In the recently published Bright v. 99¢ Only Stores, the California Court of Appeal held that an employee could sue her employer, 99¢ Only Stores, for failure to provide “suitable” seating during her employment. Plaintiff Eugina Bright (“Bright”) was employed as a cashier by 99¢ Only Stores. She alleged that she was not provided with a seat when she worked. Bright asserted that the failure to provide her with a seat violated the applicable Industrial Welfare Commission (“IWC”) Wage Order, which requires that “[a]ll working employees shall be provided with suitable seats when the nature of the work reasonably permits the use of seats.” Bright further asserted that the violation of the “suitable” seating provision of the Wage Order also constituted a violation of Labor Code Section 1198, which provides: “The maximum hours of work and the standard conditions of labor fixed by the [Industrial Welfare Commission] shall be the maximum hours of work and the standard conditions of labor for employees. The employment of any employee for longer hours than those fixed by the order or under conditions of labor prohibited by the order is unlawful.” Bright sought penalties for the alleged violation of Labor Code Section 1198 under the Private Attorneys General Act of 2004 (“PAGA”), which provides a penalty for the violation of any section of the Labor Code for which a civil penalty is not otherwise provided.
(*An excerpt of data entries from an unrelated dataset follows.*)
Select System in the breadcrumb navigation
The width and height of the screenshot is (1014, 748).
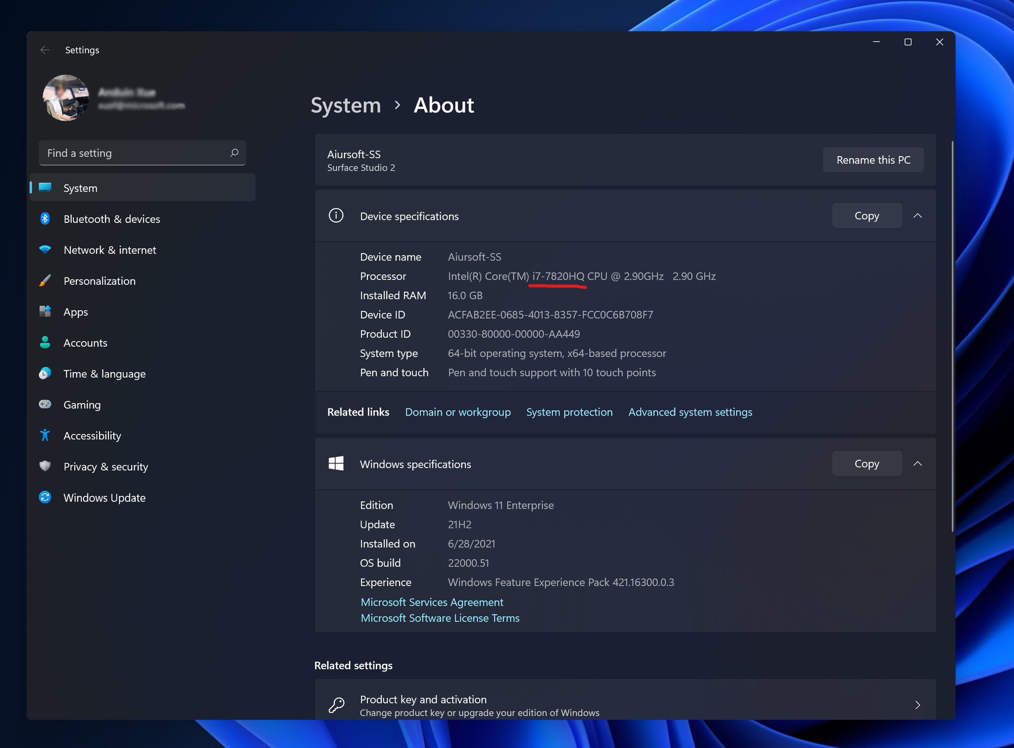click(346, 105)
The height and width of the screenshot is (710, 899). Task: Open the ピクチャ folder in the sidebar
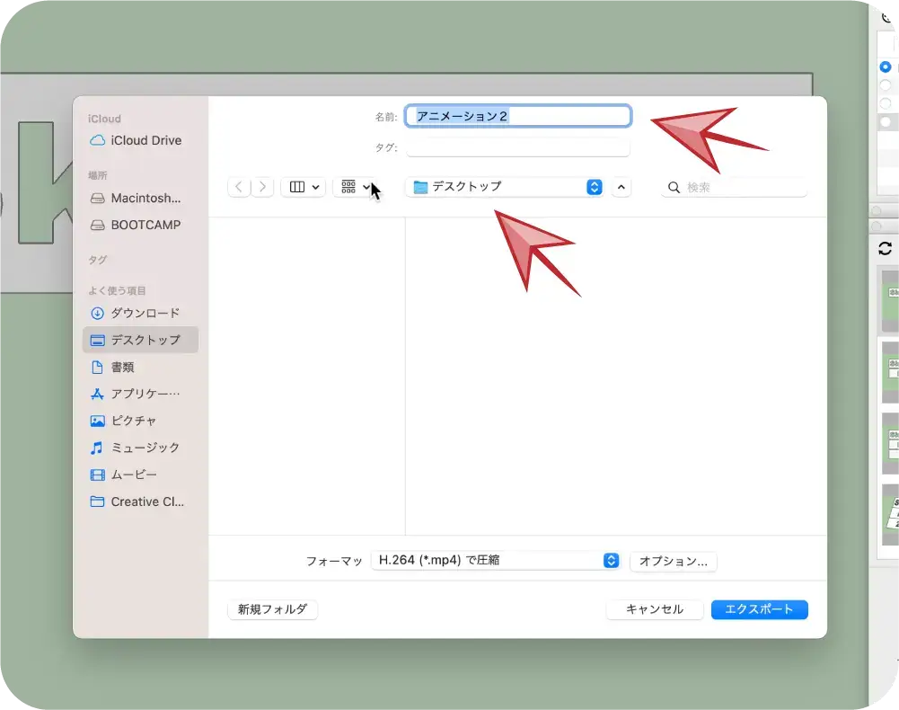coord(133,421)
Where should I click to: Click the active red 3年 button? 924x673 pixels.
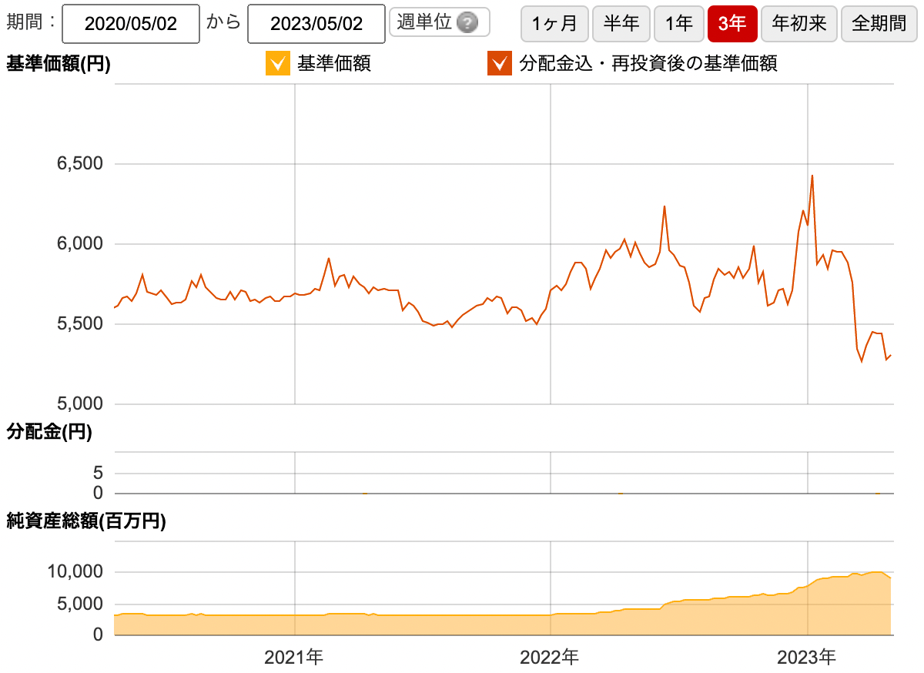click(x=732, y=23)
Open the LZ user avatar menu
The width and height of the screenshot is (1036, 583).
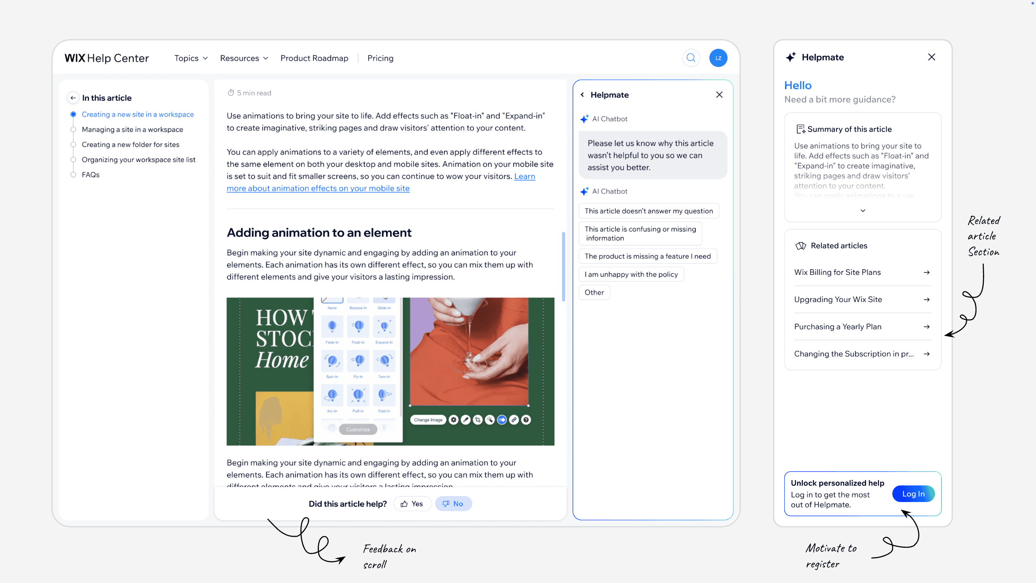[x=718, y=58]
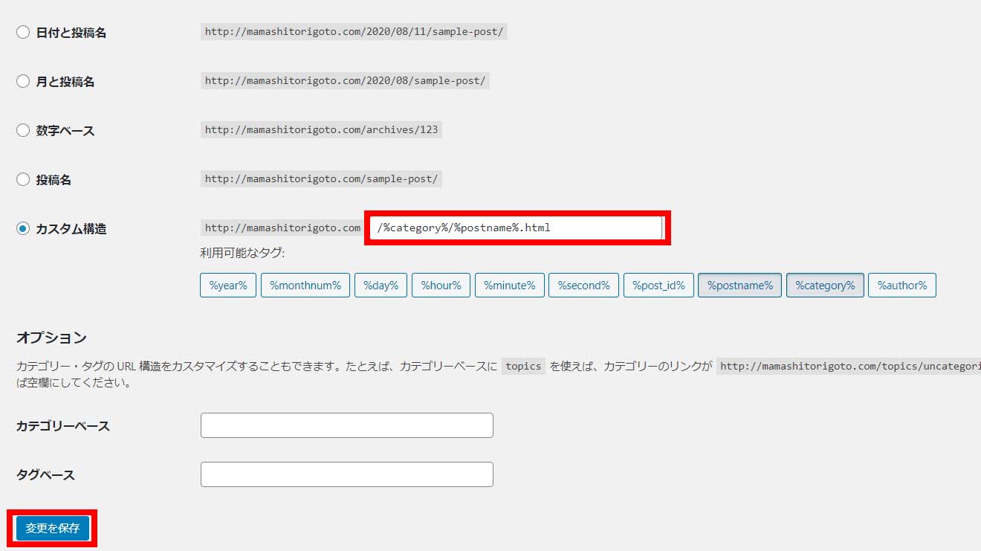Click the タグベース text field
The image size is (981, 551).
pos(346,474)
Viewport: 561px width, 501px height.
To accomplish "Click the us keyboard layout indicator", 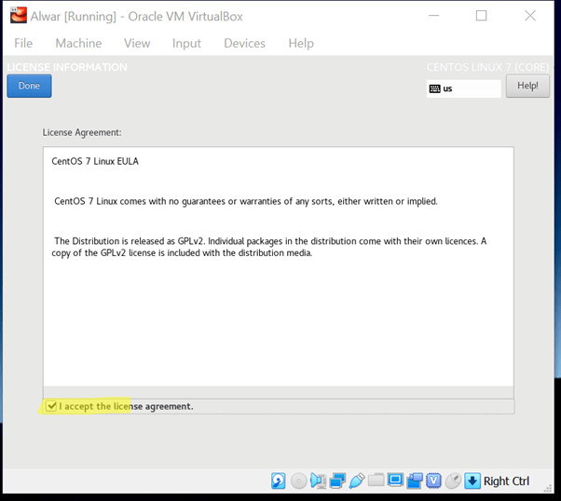I will [463, 88].
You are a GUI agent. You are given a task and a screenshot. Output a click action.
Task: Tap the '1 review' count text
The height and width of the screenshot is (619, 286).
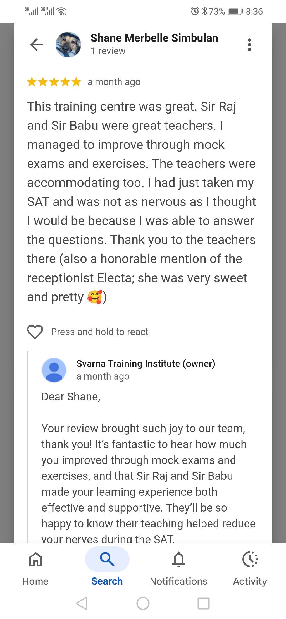click(x=108, y=51)
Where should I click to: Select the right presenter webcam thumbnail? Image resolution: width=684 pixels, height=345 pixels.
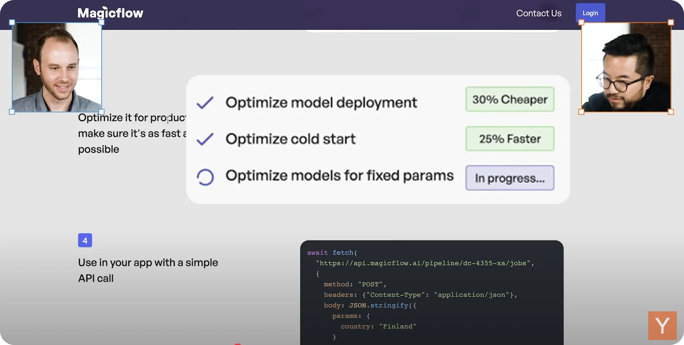626,67
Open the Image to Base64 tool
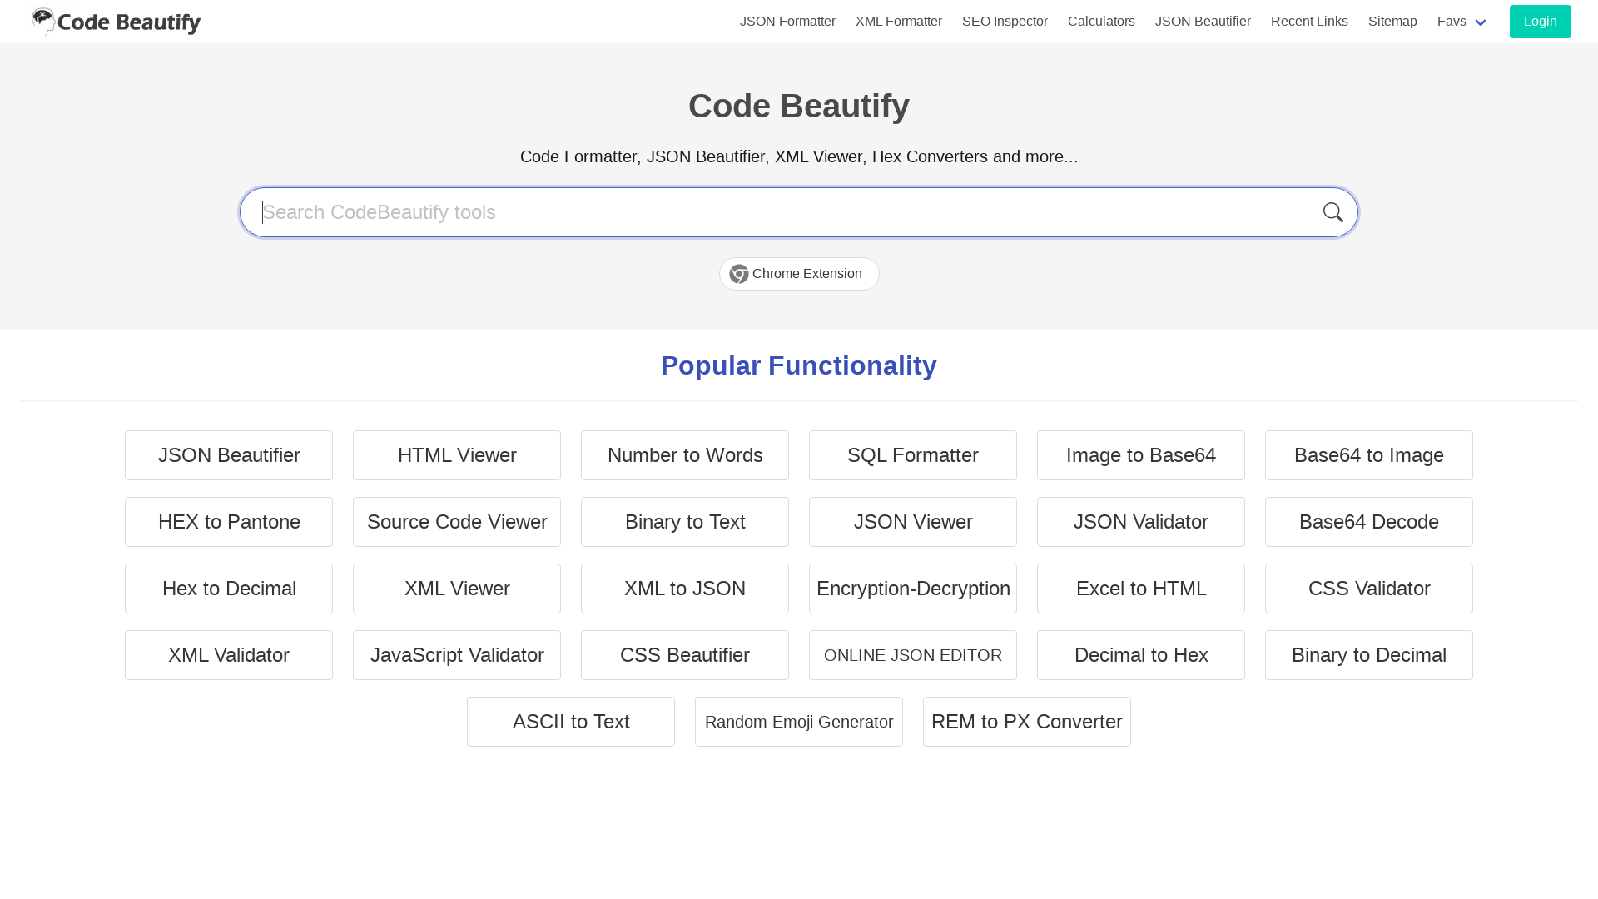This screenshot has height=899, width=1598. tap(1140, 454)
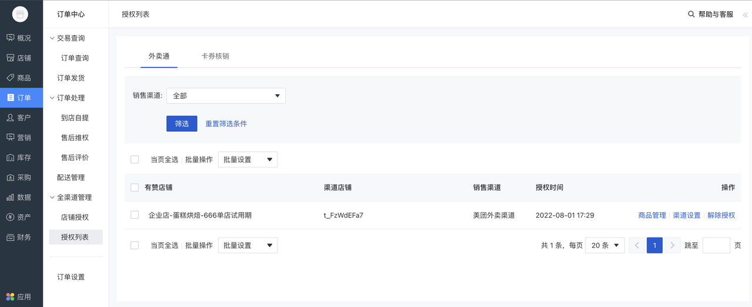Check the 有赞店铺 header checkbox
Image resolution: width=752 pixels, height=307 pixels.
click(x=135, y=188)
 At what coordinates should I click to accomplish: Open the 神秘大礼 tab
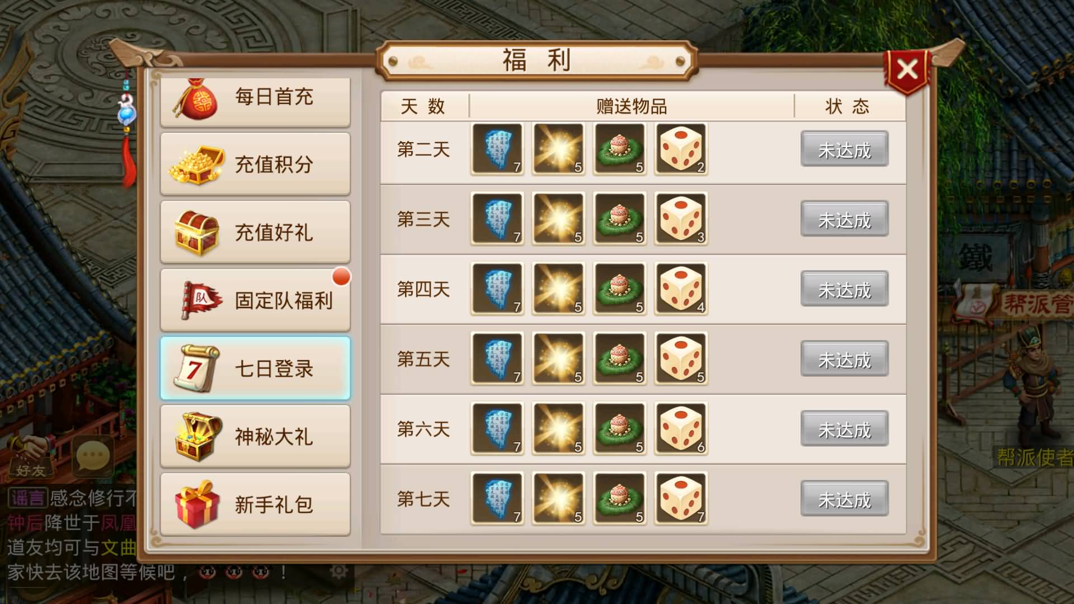[x=255, y=436]
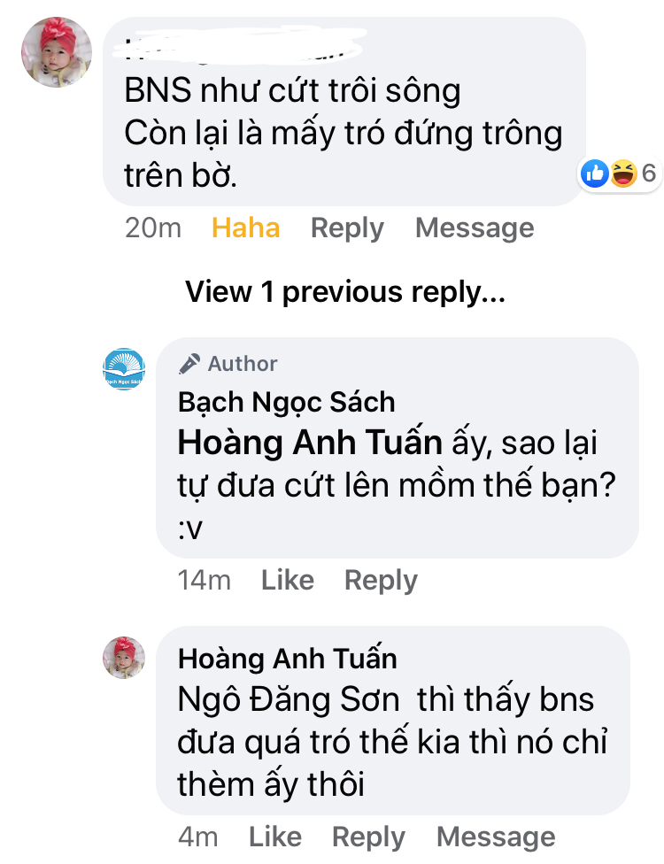Open the bold Hoàng Anh Tuấn mention
This screenshot has height=864, width=664.
coord(310,443)

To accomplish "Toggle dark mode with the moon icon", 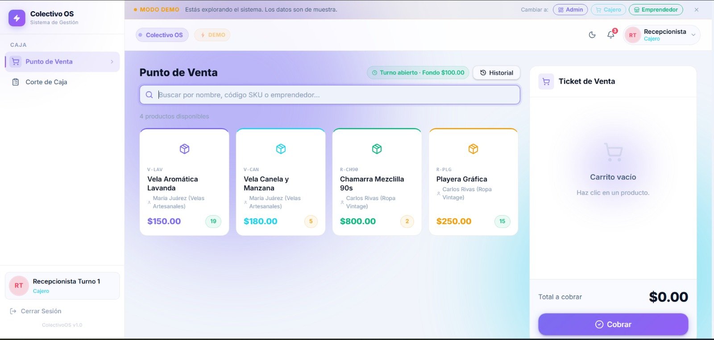I will point(592,35).
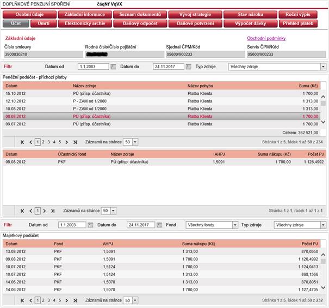Click the 'Číslo smlouvy' field 3900030210
329x308 pixels.
click(x=42, y=55)
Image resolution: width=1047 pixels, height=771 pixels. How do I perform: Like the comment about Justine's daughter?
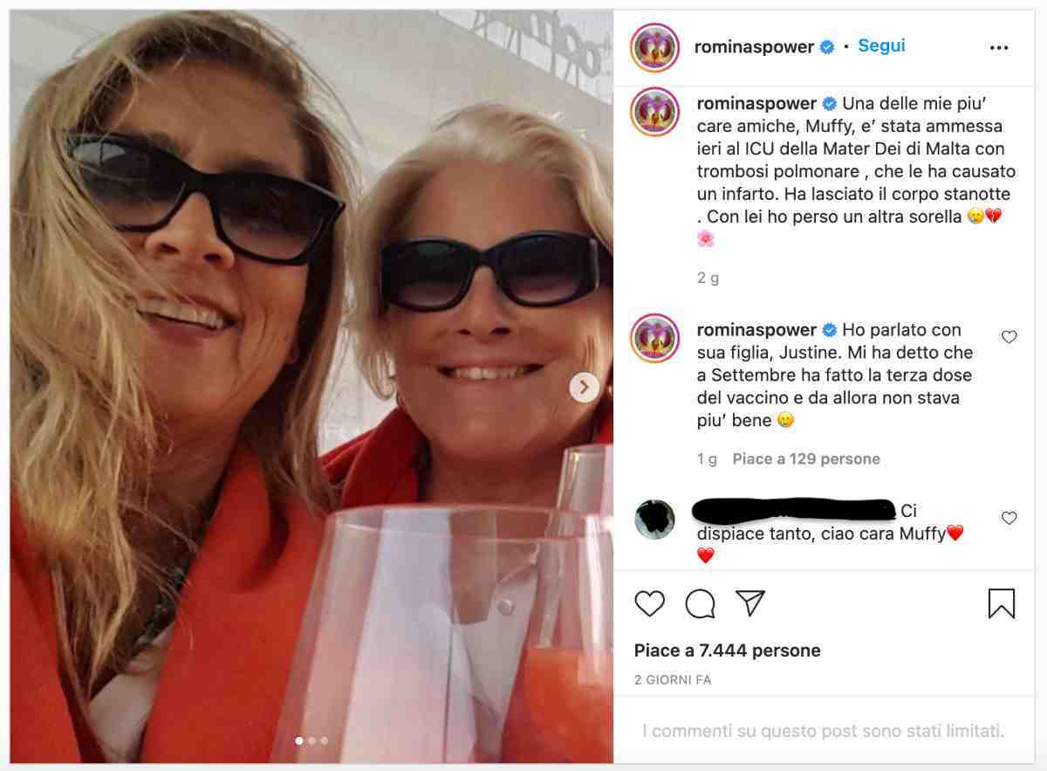tap(1009, 337)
The Company argued that Bright had no viable claim because Labor Code Section 1198 only applies to those portions of the Wage Order that actually prohibit conduct (e.g. “an employer shall not…”) and not to sections of the Wage Order that set conditions of employment in affirmative terms; that the Wage Order’s “suitable” seating requirement was an affirmative requirement and not a prohibition; and that a failure to provide suitable seating therefore did not violate Labor Code Section 1198.

The Court of Appeal rejected the Company’s arguments, holding that Labor Code Section 1198 applied the Wage Order’s requirements regardless of whether they were stated in prohibitory language. The Court of Appeal found that a failure to provide “suitable” seating could constitute a violation of both the Wage Order and Labor Code Section 1198, and held that Plaintiff could seek penalties under PAGA.

It is important to note that Bright only addressed the legal ability of an employee to seek PAGA penalties for an employer’s failure to provide “suitable” seating. Bright did not decide whether the Company provided “suitable” seating or violated any law. Additionally, Bright did not address what constitutes “suitable” seating, what standard should be applied to determine what is “suitable,” or what type of work would not reasonably permit the use of seats.

In light of Bright, employers are encouraged to review their seating policies to ensure they provide employees with suitable seating in appropriate circumstances, and should consult counsel with any questions. Moreover, Bright serves as a reminder that it is generally advisable for employers to review all of their policies with counsel to ensure that they comply with all aspects of the law.